Derek Hayward

Personal information
- Full name: Derek Reginald Hayward
- Born: 7 December 1940 (age 85) Wyke Regis, Dorset, England
- Batting: Right-handed
- Bowling: Right-arm medium

Domestic team information
- 1961–1983: Dorset

Career statistics
| Competition | LA |
| Matches | 3 |
| Runs scored | 11 |
| Batting average | 3.66 |
| 100s/50s | –/– |
| Top score | 7 |
| Balls bowled | 216 |
| Wickets | 6 |
| Bowling average | 10.33 |
| 5 wickets in innings | – |
| 10 wickets in match | – |
| Best bowling | 3/15 |
| Catches/stumpings | –/– |
- Source: Cricinfo, 22 March 2010

= Derek Hayward =

English cricketer (born 1940)

Derek Reginald Hayward (born 7 December 1940) is a former English List A cricketer. Hayward was a right-handed batsman who bowled right-arm medium pace.
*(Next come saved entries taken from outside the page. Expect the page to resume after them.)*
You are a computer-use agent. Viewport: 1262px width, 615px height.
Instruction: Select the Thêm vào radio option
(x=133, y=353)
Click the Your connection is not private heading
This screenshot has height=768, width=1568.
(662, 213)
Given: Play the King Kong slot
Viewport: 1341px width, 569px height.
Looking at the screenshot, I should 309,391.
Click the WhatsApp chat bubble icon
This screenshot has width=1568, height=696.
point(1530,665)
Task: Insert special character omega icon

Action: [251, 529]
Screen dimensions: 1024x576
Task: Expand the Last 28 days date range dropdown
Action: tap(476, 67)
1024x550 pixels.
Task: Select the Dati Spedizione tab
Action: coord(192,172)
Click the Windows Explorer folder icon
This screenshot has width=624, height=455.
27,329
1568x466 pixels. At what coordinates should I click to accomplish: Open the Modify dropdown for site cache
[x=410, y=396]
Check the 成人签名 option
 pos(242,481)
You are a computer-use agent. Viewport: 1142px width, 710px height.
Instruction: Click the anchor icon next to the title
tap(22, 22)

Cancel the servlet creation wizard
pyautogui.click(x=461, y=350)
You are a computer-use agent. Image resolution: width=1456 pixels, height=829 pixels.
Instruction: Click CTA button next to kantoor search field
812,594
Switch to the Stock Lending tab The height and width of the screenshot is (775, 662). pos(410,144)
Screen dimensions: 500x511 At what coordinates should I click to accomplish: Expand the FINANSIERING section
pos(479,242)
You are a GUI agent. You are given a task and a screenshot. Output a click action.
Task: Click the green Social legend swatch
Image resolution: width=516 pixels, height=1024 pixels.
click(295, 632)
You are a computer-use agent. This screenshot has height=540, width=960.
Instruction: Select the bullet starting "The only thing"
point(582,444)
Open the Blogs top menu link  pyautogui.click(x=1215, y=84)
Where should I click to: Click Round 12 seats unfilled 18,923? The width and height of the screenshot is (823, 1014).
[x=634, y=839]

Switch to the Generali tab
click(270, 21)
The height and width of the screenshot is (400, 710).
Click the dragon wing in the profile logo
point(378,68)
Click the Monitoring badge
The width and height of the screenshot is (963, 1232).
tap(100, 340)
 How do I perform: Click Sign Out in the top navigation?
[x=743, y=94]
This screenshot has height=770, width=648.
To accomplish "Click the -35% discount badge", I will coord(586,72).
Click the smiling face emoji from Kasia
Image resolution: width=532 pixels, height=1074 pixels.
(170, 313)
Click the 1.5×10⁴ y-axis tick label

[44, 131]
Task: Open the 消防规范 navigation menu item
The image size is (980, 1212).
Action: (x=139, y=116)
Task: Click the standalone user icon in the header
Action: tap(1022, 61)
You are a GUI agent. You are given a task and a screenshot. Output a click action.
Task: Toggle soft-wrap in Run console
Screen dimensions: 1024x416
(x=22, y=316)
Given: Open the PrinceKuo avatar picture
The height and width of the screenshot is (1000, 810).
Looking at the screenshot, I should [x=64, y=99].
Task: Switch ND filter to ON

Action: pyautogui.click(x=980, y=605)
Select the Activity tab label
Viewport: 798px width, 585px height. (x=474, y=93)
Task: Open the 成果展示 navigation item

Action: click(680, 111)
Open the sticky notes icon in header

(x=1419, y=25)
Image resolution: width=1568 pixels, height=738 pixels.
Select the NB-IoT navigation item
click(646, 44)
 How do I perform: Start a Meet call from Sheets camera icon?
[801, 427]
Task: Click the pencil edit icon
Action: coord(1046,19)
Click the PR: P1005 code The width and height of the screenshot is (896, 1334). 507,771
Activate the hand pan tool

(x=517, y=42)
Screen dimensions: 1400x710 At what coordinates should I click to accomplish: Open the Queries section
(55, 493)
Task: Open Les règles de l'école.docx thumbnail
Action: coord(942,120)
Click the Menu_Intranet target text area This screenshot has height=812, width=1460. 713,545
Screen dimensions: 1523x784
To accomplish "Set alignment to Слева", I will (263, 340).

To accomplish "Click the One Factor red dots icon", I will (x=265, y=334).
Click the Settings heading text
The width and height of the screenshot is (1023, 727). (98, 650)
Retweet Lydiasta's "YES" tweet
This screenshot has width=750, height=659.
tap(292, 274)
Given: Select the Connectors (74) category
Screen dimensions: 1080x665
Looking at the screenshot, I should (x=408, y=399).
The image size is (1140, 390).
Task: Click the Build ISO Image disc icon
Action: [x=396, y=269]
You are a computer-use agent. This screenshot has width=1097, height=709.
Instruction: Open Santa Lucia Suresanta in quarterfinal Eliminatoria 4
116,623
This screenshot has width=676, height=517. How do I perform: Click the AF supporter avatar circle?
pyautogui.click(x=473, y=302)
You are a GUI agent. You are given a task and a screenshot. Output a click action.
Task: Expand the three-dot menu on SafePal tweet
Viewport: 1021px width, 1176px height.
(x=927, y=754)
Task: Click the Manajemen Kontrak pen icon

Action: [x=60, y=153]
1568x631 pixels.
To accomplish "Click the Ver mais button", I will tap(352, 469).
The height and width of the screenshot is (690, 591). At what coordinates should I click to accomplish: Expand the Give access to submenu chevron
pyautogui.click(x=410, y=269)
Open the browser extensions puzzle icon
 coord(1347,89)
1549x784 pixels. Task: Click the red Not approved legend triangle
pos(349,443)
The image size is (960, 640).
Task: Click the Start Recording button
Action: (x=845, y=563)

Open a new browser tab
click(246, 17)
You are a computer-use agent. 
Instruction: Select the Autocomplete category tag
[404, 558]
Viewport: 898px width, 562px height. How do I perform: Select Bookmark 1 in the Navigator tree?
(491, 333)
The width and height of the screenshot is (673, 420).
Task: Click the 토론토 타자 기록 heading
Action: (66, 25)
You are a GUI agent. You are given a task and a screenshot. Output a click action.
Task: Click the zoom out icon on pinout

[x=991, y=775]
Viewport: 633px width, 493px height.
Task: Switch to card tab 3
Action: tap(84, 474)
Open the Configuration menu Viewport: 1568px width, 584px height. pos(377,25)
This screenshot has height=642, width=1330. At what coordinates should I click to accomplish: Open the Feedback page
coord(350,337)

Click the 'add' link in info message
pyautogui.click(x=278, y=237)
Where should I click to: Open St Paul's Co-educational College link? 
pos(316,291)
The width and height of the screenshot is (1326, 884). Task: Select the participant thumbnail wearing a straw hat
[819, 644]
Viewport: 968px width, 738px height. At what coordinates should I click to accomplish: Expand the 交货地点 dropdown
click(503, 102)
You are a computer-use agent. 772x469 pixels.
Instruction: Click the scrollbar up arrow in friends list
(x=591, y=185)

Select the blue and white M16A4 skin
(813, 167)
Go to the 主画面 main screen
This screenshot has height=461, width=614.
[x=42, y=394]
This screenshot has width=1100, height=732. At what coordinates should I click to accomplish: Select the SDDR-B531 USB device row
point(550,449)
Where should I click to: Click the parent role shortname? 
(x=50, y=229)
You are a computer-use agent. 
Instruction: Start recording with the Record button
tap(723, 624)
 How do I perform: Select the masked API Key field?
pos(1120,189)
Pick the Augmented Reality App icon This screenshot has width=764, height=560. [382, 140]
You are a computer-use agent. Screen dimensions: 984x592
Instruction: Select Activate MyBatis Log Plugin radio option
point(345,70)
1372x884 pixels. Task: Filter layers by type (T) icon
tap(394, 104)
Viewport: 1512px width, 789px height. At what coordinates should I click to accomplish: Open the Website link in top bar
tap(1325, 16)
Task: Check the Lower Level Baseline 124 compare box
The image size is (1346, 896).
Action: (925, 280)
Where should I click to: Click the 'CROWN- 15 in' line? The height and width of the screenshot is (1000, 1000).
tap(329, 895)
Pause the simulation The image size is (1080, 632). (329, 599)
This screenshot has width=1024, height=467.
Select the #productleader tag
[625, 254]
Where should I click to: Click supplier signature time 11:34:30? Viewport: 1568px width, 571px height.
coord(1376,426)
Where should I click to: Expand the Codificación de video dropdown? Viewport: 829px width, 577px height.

Hayward made his debut for Dorset in the 1961 Minor Counties Championship against Wiltshire. Baker represented Dorset in 138 Minor Counties Championship matches from 1961 to 1983, with his final Minor Counties match for the county coming against Devon.

In 1968, Hayward made his List-A debut for Dorset against Bedfordshire in the 1968 Gillette Cup. Hayward played 2 further List-A matches for the county against Staffordshire in the 1973 Gillette Cup and against Essex in the 1983 NatWest Trophy.

In his 3 List-A matches for the county he took 6 wickets at a bowling average of 10.33, with best figures of 3/15 against Essex.